Ketika salah satu penganut tiga agama itu menguasai Yerusalem, konflik pun terjadi. Dan itu sekali lagi terjadi sepanjang sejarah Yerusalem. Artinya, Yerusalem adalah kota suci yang “ditakdirkan” menjadi ajang konflik tanpa jeda.
Tentu bagi Israel dan warga Yahudi saat ini dan di manapun, “Trump Declaration” akan dicatat sebagai sebuah loncatan strategis dalam kronologi sejarah Yahudi. Namun “Trump Declaration” tak beda jauh dengan “Balfour Declaration (1917)” atau bahkan dengan pembentukan Gerakan Zionis oleh Theodor Hertzel (1860).
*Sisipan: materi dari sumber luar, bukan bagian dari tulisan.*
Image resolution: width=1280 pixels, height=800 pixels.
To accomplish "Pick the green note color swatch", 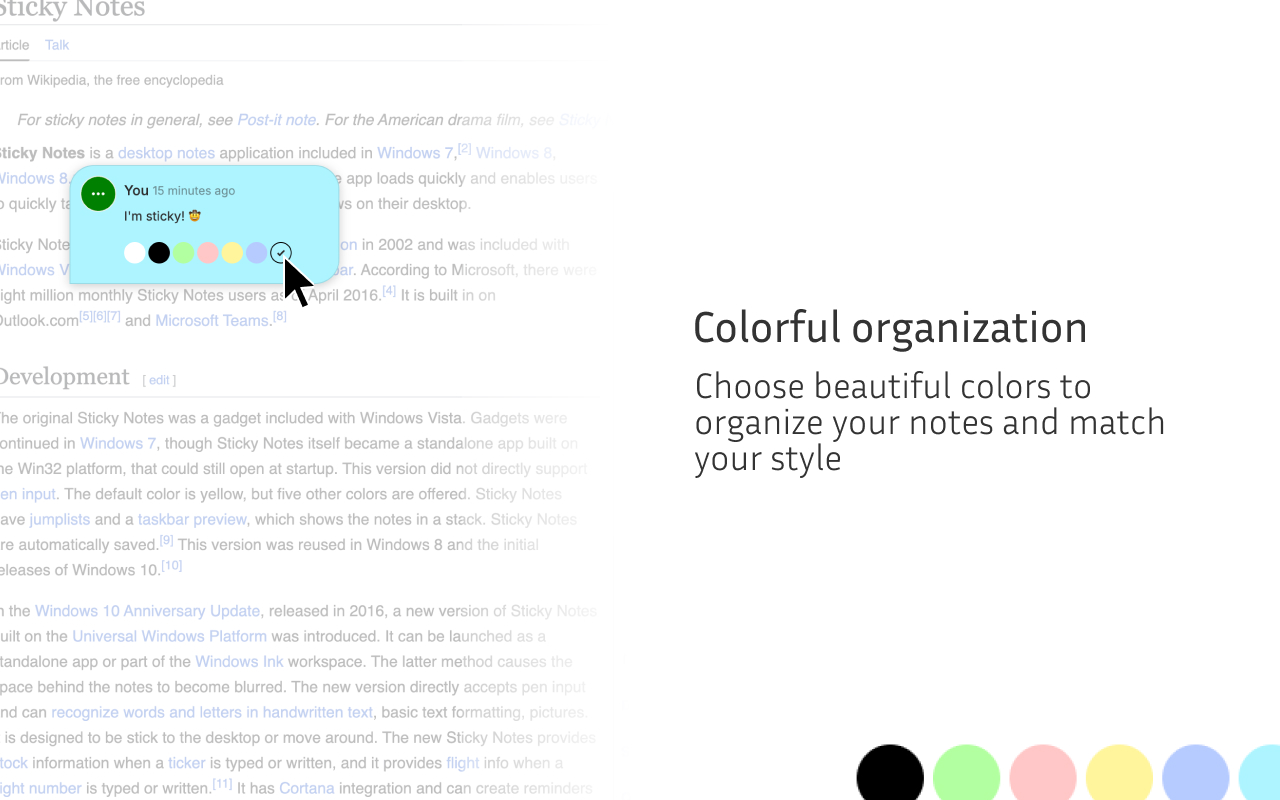I will point(183,252).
Dan ada fakta kasat mata bahwa “Trump Declaration” adalah pentas kedigdayaan. Sebaliknya, protes Palestina, negara di jazirah Arab, dan umat Islam adalah pentas ketidak berdayaan. Tapi toh dunia belum kiamat. Perlawanan itu tak akan padam dan terlalu kuat untuk dipadamkan oleh sebuah deklarasi.
Ratusan, ribuan, jutaan bahkan miliaran warga di dunia akan berteriak lantang “Wahai Presiden AS, kami tidak butuh petarung karena kami memiliki banyak petarung. Kami pun tidak terlalu memerlukan dana, karena kami punya cukup uang. Yang kami perlukan adalah komitmen dan dukungan kebijakan politik”. Jika ada sisi positif dari “Trump Declaration”, maka sebenarnya dia telah sukses menegakkan kesadaran yang selama bertahun-tahun tidur nyenyak, tak peduli.